The Israel Police declined to comment on the alleged operation, refusing to answer over the phone or to a written email query.
Palestinian Authority President Mahmoud Abbas weighed in on the incident through a spokesperson, calling it “a racist hate crime.”
“This is a racist attack on the sanctity of the holy places and the freedom of worship,” added Abbas spokesperson Nabil Abu Rudeineh.
The hilltop is revered by both Muslims and Jews and is a site where large numbers of Palestinians often gather, especially for Friday prayers. It has long been a flashpoint, and confrontations there between Palestinians and Israeli security forces have occasionally turned deadly.
After capturing the area and the rest of the Old City from Jordan in the 1967 Six Day War, Israel continued to grant the Waqf, which is funded and controlled by the Jordanian government, near-complete control of the area. Israeli security forces are present on the mount and work in coordination with the Waqf. Jews are allowed to visit, but unlike Muslims, are strictly prohibited from praying on Temple Mount grounds.
The Palestinian leadership has a long history of attempting to rally its public in response to alleged Israeli infringements on Muslim sovereignty in the Al-Aqsa compound.
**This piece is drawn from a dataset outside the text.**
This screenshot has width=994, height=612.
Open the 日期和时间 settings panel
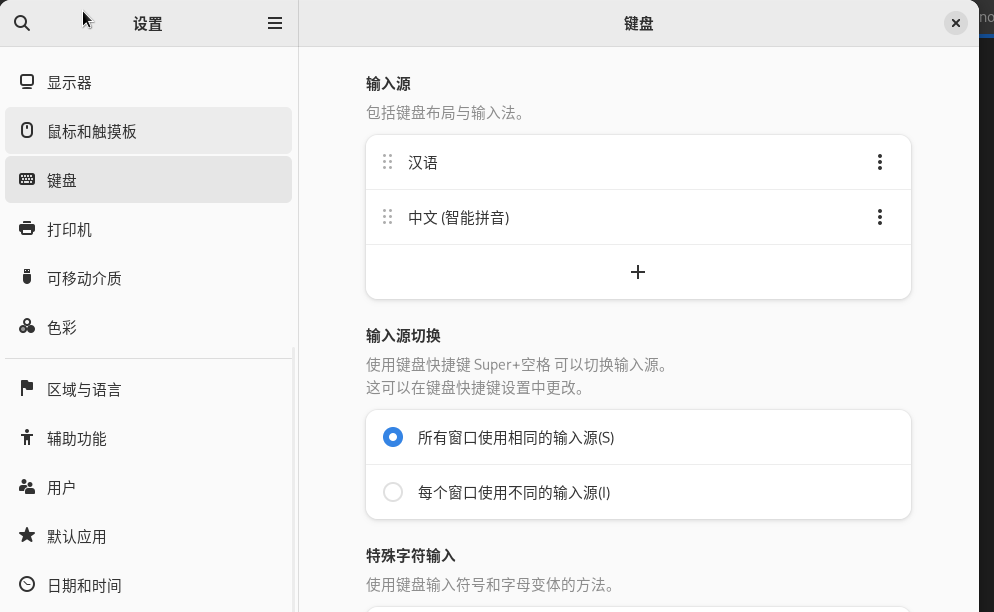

Official Palestinian Authority media often shows visits by religious Jews to the site, which it deems “settler invasions.”
“Such a policy can turn the conflict into an open religious war that will harm international peace and security — something for which Israel will bear full responsibility,” Abu Rudeineh said on Tuesday night, in response to the alleged police action.
Numerous other Palestinian officials stepped in to comment on the affair. Palestinian Authority Foreign Minister Riyad al-Maliki called the incident just one in a string of “repeated [acts of] aggression” by Israel at the holy site.
According to the Israel Police, some Muslim worshipers returning from prayer threw stones and firecrackers at passing buses and police officers close to Damascus Gate. Some six passersby were injured and five people were arrested, police reported.
Sheikh Safwat Freij, the deputy chief of Israel’s Islamic Movement, lamented in a phone call with The Times of Israel the friction the alleged Israeli action caused between Muslim worshipers and Jews.
“There ought to have been dialogue, so that thousands of Muslim worshipers would not need to have their rights violated, especially on the first night of Ramadan. They could have begun their [Memorial Day ceremony] earlier or later, allowing prayer to go unhindered,” said Freij, who directs the Al-Aqsa Charitable Association.
Asked whether the Waqf could have compromised on some of its demands — including, for example, delaying or lowering the volume of the call to prayer to respect the solemn ceremony taking place next door — Freij said only: “Wherever there are good intentions, there are solutions to be found through dialogue and respect. When there is an intention to find a solution, there are ways to find one.”